Bisnis.com, JAKARTA – Penelitian terbaru mengungkap bahwa pasien virus corona (Covid-19) mungkin mengalami gejala yang lebih parah ketika mereka terinfeksi untuk kedua kalinya. Hal ini meningkatkan kekhawatiran bahwa ada kemungkinan untuk tertular penyakit yang berpotensi mematikan lebih dari sekali.
Sebuah studi yang diterbitkan dalam jurnal The Lancet Infectious Diseases memetakan kasus pertama yang dikonfirmasi dari infeksi ulang Covid-19 di Amerika Serikat dan menunjukkan bahwa paparan virus mungkin tidak menjamin kekebalan di masa depan.
Pasien yang merupakan pria asal Nevada berusia 25 tahun, terinfeksi dengan dua varian Sars-CoV-2 yang berbeda dalam jangka waktu 48 hari. Studi menunjukkan infeksi kedua lebih parah daripada yang pertama, mengakibatkan pasien dirawat di rumah sakit dengan bantuan oksigen.
Studi mencatat empat kasus infeksi ulang lainnya yang dikonfirmasi secara global, dengan masing-masing satu pasien di Belgia, Belanda, Hong Kong dan Ekuador.
Para ahli mengatakan kemungkinan infeksi ulang dapat berdampak besar pada bagaimana dunia berjuang melalui pandemi. Secara khusus, ini dapat mempengaruhi pengembangan vaksin yang menjadi fokus penelitian dunia farmasi saat ini.
Mark Pandori penulis utama studi dari Nevada State Public Health Laboratory mengatakan kemungkinan infeksi ulang dapat memiliki implikasi yang signifikan terhadap pemahaman dunia tentang kekebalan Covid-19, terutama dengan tidak adanya vaksin yang efektif saat ini.
"Kami membutuhkan lebih banyak penelitian untuk memahami berapa lama kekebalan dapat bertahan bagi orang yang terpapar Sars-CoV-2 dan mengapa beberapa dari infeksi kedua ini, meski jarang, muncul sebagai lebih parah,” katanya seperti dikutip Strait Times, Selasa (13/10).
Imunitas Tubuh
Vaksin bekerja dengan memicu respons kekebalan alami tubuh terhadap patogen tertentu, mempersenjatai dengan antibodi untuk melawan gelombang infeksi di masa depan. Akan tetapi, masih belum diketahui sama sekali berapa lama antibodi Covid-19 bertahan.

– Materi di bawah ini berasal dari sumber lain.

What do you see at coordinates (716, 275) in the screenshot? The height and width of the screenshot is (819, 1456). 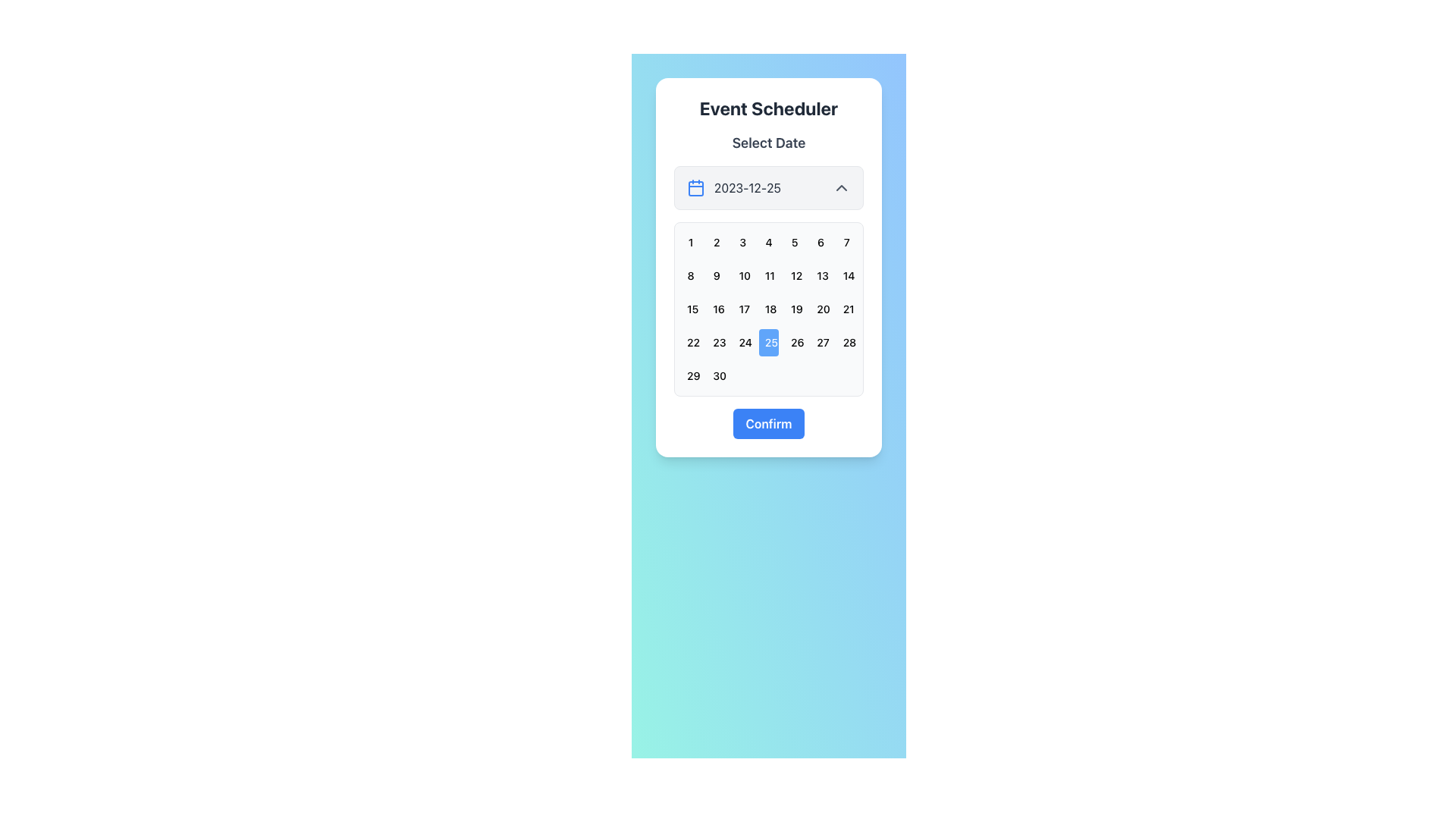 I see `the rectangular button with the number '9' displayed in its center` at bounding box center [716, 275].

Untuk beberapa penyakit, seperti campak, infeksi memberikan kekebalan seumur hidup. Untuk patogen lain, kekebalan mungkin cepat berlalu. Para penulis mengatakan pasien AS bisa saja terpapar virus dalam dosis sangat tinggi untuk kedua kalinya, memicu reaksi yang lebih akut atau itu mungkin jenis virus yang lebih ganas.

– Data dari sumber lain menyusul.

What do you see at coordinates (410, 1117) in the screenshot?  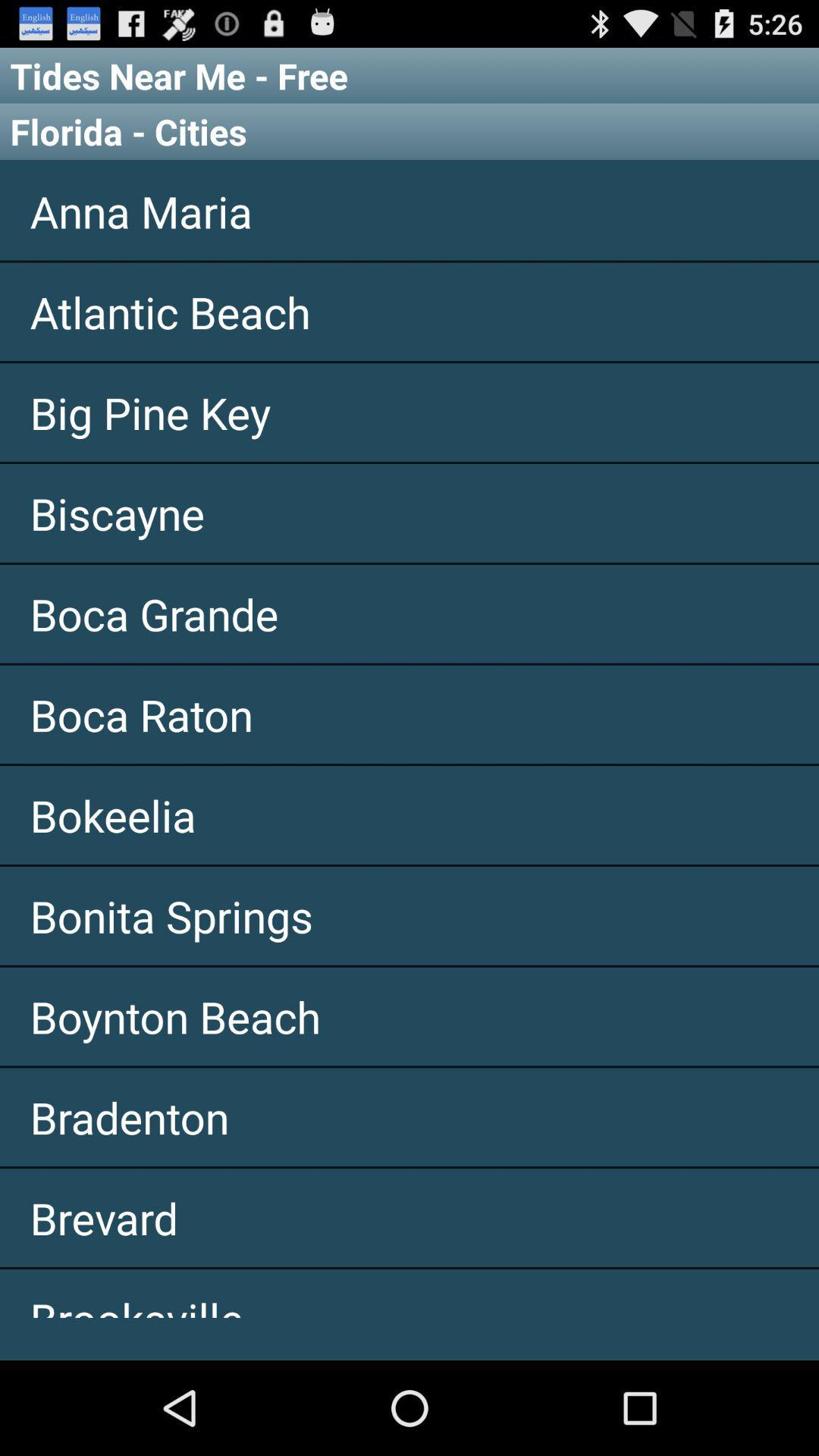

Hipotesis lain adalah mekanisme yang dikenal sebagai peningkatan ketergantungan antibodi - yaitu, ketika antibodi benar-benar memperburuk infeksi berikutnya, seperti demam berdarah. Para peneliti menunjukkan bahwa infeksi ulang dalam bentuk apa pun tetap langka, dengan hanya segelintir kasus yang dikonfirmasi dari puluhan juta infeksi Covid-19 secara global.
Namun, karena banyak kasus tidak bergejala dan karena itu tidak mungkin dites positif pada awalnya, akan sangat sulit untuk mengetahui apakah kasus Covid-19 tertentu adalah infeksi pertama atau merupakan yang kedua.

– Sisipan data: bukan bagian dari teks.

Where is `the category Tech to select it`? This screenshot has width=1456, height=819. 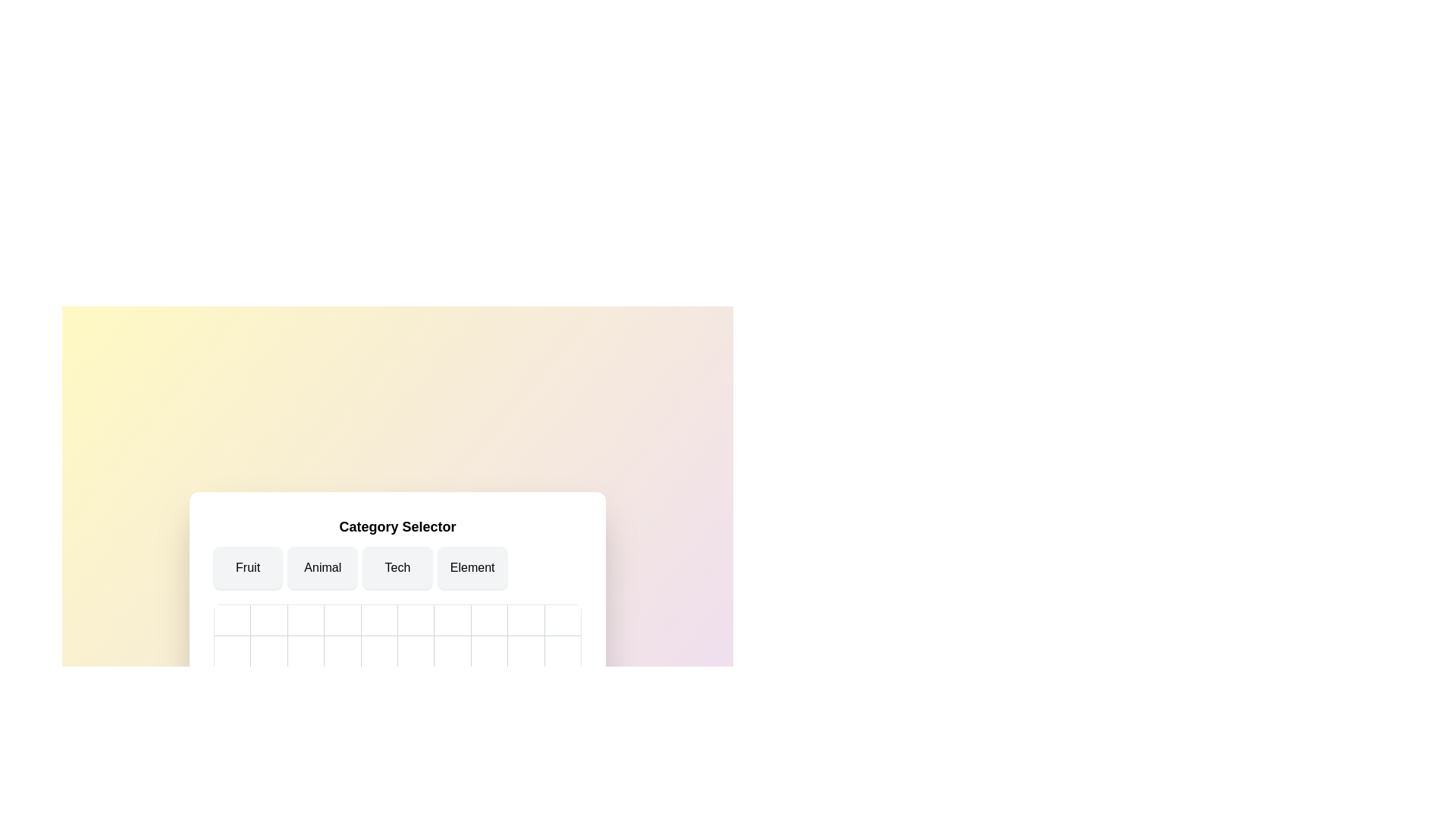 the category Tech to select it is located at coordinates (397, 567).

Dalam komentar terkait dengan makalah The Lancet, Akiko Iwasaka, seorang profesor Imunologi dan Biologi Molekuler di Yale University, mengatakan bahwa temuan tersebut dapat memengaruhi langkah-langkah kesehatan masyarakat.
Dia menuturkan dengan makin banyaknya kasus infeksi ulang yang muncul, komunitas ilmiah akan memiliki kesempatan untuk lebih memahami korelasi perlindungan dan seberapa sering infeksi alami dengan SARS-CoV-2 menyebabkan tingkat kekebalan.
"Informasi ini adalah kunci untuk memahami vaksin mana yang mampu melewati ambang itu untuk memberikan kekebalan individu dan kelompok," katanya.